ほかにも「おすすめのショートカットキーリスト」といったTipsをまとめた資料や、参考になる過去の提案資料などを閲覧できる「Quarry(クオリー)」というツールも効率的な成長をサポートしてくれたと思います。このように社内でナレッジをしっかりと蓄積し、それを共有する仕組みを整えていることが、オプトの人材育成の大きな強みです。

OJT制度を一対一の関係に閉じ込めない。みんなで育てるカルチャーがある

ツールもさることながら「会社全体で新人を育てていこう」というカルチャーにも助けられました。まさに、その名の通り「みんおじぇ(みんなのOJT)」という制度もあって、ここではほかのOJTや先輩トレーナーと意見を交換することができます。「自分だけで後輩を育てているわけではない」と実感できるから、トレーナーとしてのプレッシャーをひとりで抱え込むこともありません。部長クラスも参加してくれるため、新人の顔つなぎの場としても最適です。

人事のみなさんも、いつも細やかにサポートしてくれました。一番大きいのは、「ときにはトレーニーとトレーナーの相性が合わないことがある」と、よく理解してくれていることです。私たちの場合、幸いそうはならずに済みましたが、「もし上手くいかないことがあれば、我慢せずにいつでも相談してください」とトレーナーにもトレーニーにもきちんと伝えてくれています。みんおじぇにしてもそうですが、一対一の閉鎖的な関係性をつくらないことは、OJTを成功させる上で非常に重要なポイントだと思います。

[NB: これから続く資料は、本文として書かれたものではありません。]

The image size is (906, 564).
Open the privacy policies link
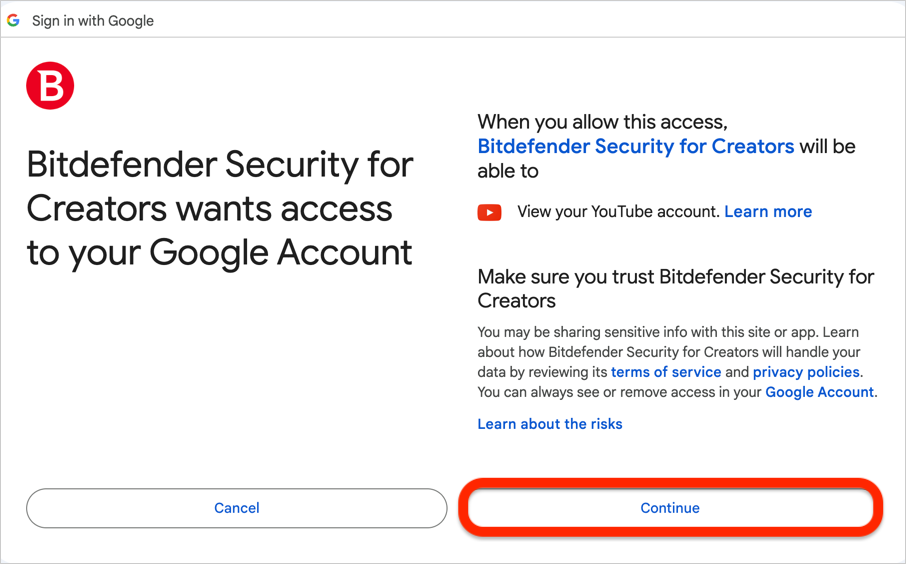[806, 372]
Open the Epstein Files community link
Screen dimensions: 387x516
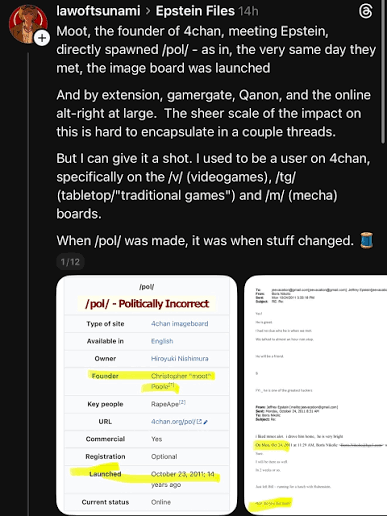pyautogui.click(x=195, y=11)
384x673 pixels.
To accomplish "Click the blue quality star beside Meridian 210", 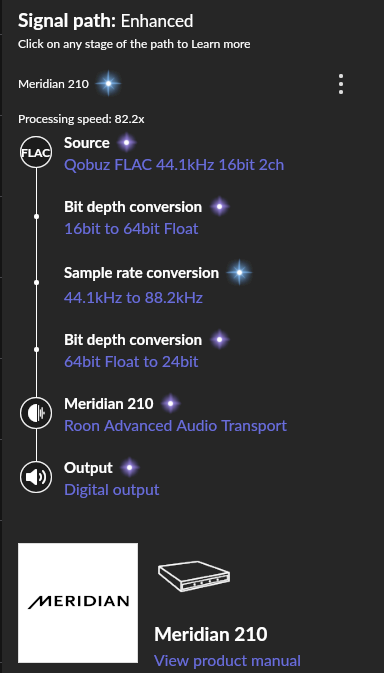I will (108, 84).
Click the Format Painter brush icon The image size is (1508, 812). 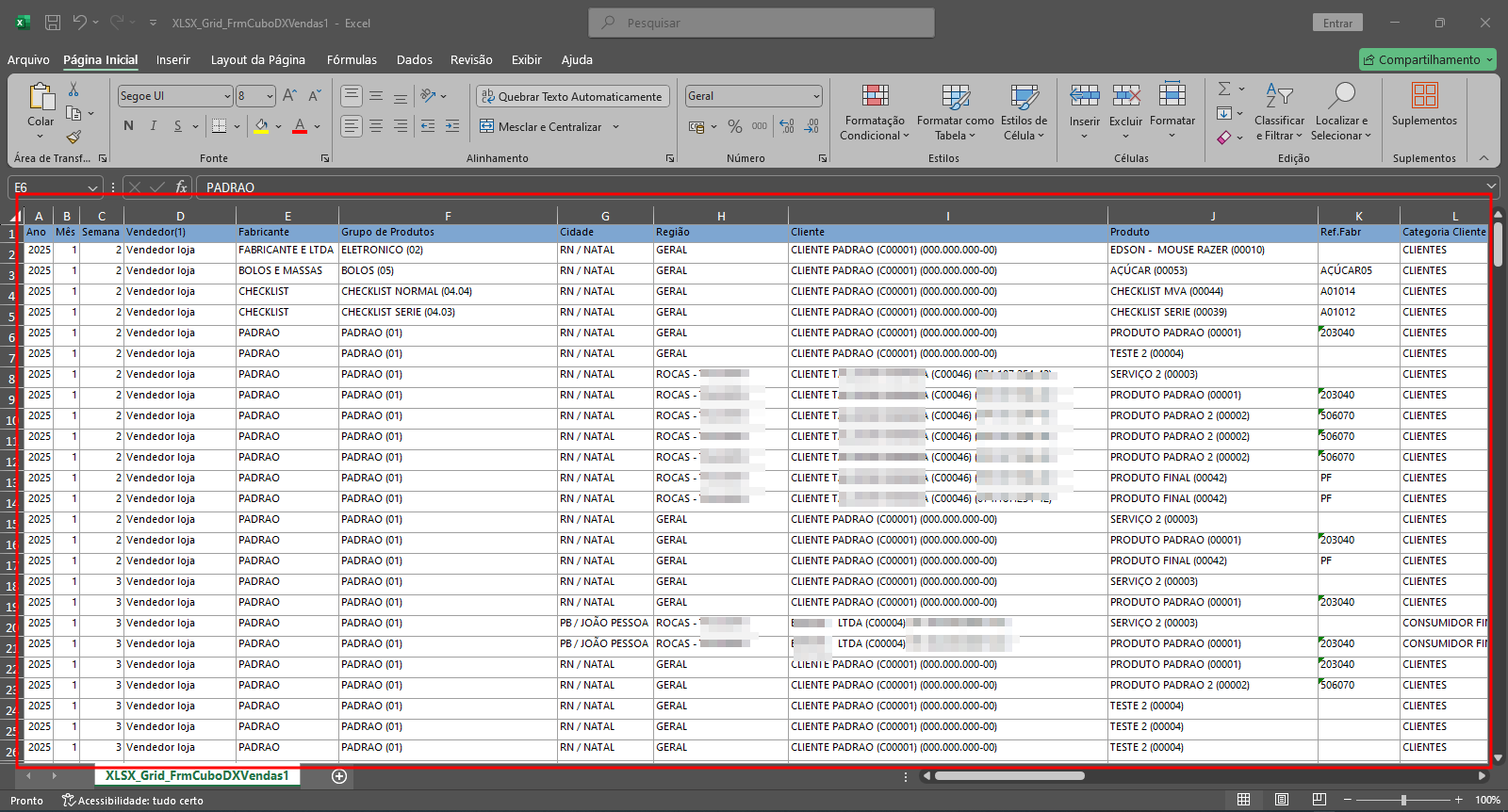tap(74, 138)
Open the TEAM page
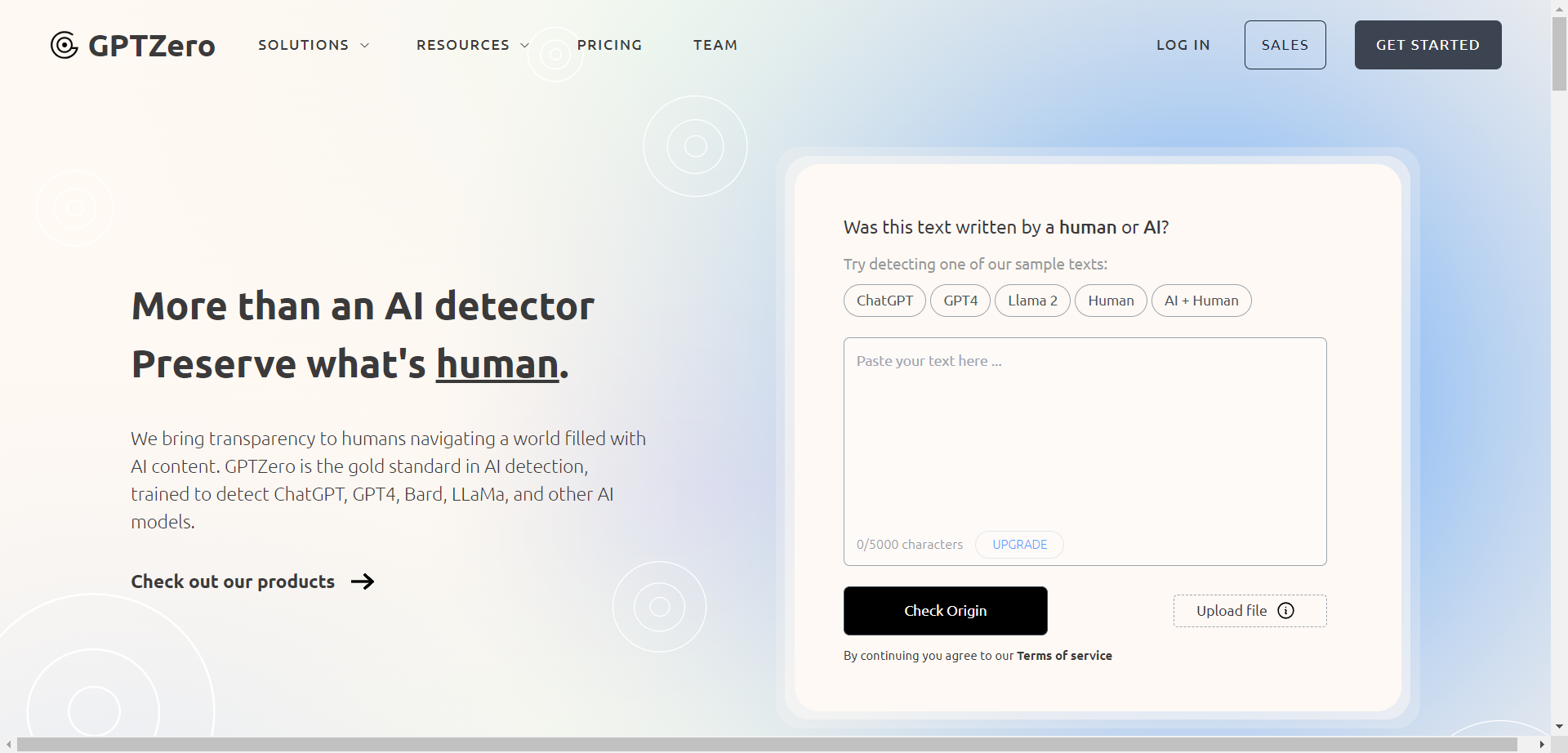Viewport: 1568px width, 753px height. pos(715,45)
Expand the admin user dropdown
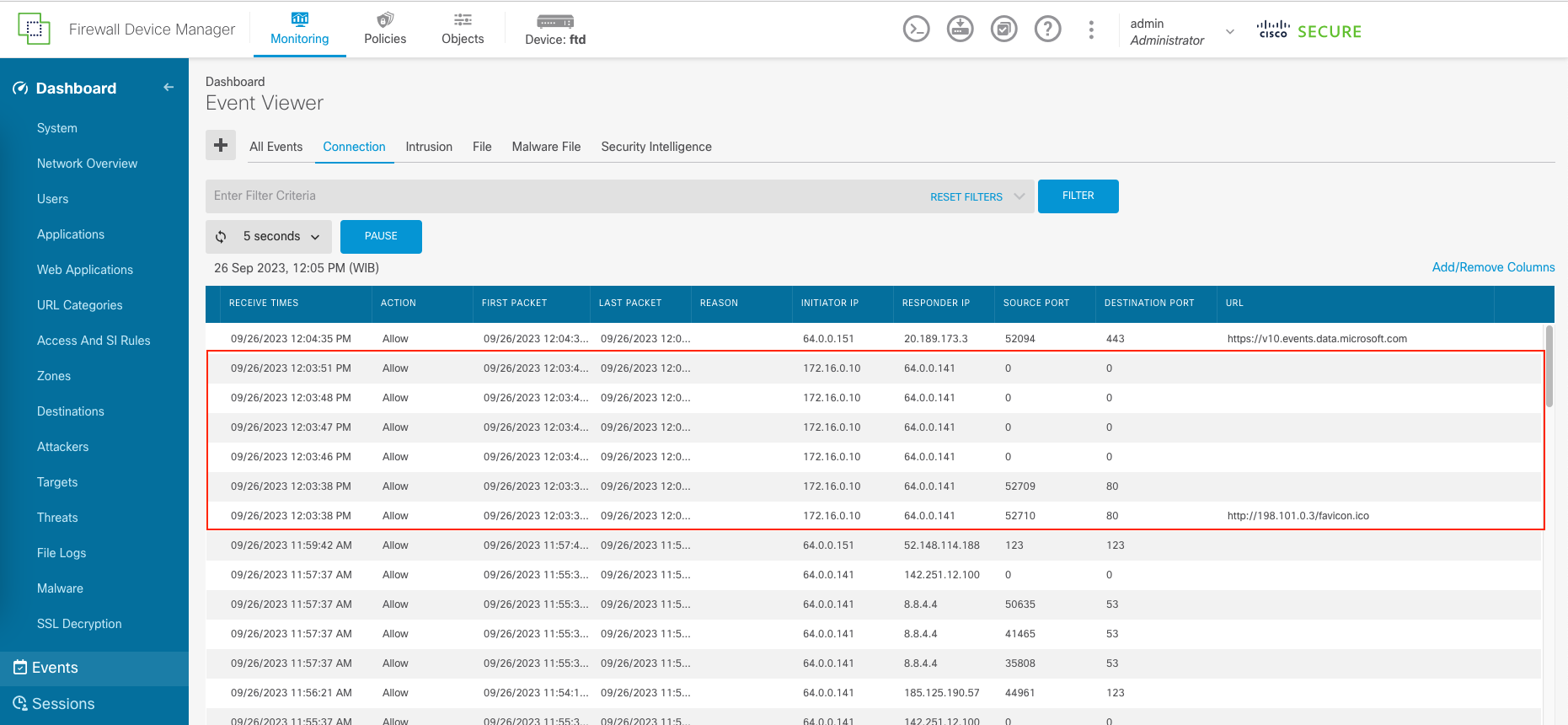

もうひとつ大きいのは、社員の誰もが「この教育方針は、本当に正しいのだろうか?」と本気で試行錯誤していることです。これだけ変化が速い時代なので、働き方をめぐる価値観ひとつとっても、数年前と今とでは大きな乖離がある。だから人材育成においても「これが正解だ」と決めつけずに、常にマニュアルや方針をアップデートしていくことが必要だと思うんです。オプトは、私たちトレーナーが現場で感じる課題感を汲み上げて、それを翌年以降の新人教育にしっかりと反映してくれています。オンラインでの人材育成にもスムーズに対応できたのも、こうしたフレキシブルさが根付いていたからです。
 

後輩の成長が、自分自身の成長の起爆剤に

多くのみなさんのサポートや、トレーニーのがんばりもあって、2020年度の下期にはベストトレーナー賞をいただくことができました。けれどそれよりも嬉しかったのは、やっぱりトレーニーの成長を実感できた瞬間です。最初はあんなに苦手だった効果測定のレビューが、こんなにスムーズにできるようになった。わかりやすいパワーポイントを作成して、お客様の前で物怖じせずにプレゼンできるようになった。傍から見ると小さな進歩かもしれませんが、ずっと伴走してきたトレーナーからすると、そういう一歩一歩が本当に嬉しいんです。

なかでも感心したのが、あるコンペへの参加者を部署内で募集していたときのこと。トレーニーの彼女もなかなか忙しい時期だったのですが、パッと手を上げて担当者に立候補したんです。入社した頃は「わからないからできない」が口癖だったのに、いつのまにこんなに主体的に動けるようになったのかと驚きました。そういう姿を見ていると、私自身も「もっと成長しなきゃ」と思えてくる。トレーニーに影響されるように私も以前よりも積極的にコンペなどに挑戦するようになりました。

こうした経験から改めて実感したのは、「人と人の化学反応は、今までにない新しい価値を生み出す」ということです。実際オプトには大きな野心やユニークなスキルを持った人材が、まだまだ大勢隠れていると思うんですよ。そういう人同士をつなげれば、新しい価値創造に向けて、世の中をパッと明るくするような面白い広告やサービスやプロダクトをどんどん送り出していける。そう本気で信じられるようになったことが、トレーナーとしての一年間を通じて得た、一番の収穫なのかもしれません。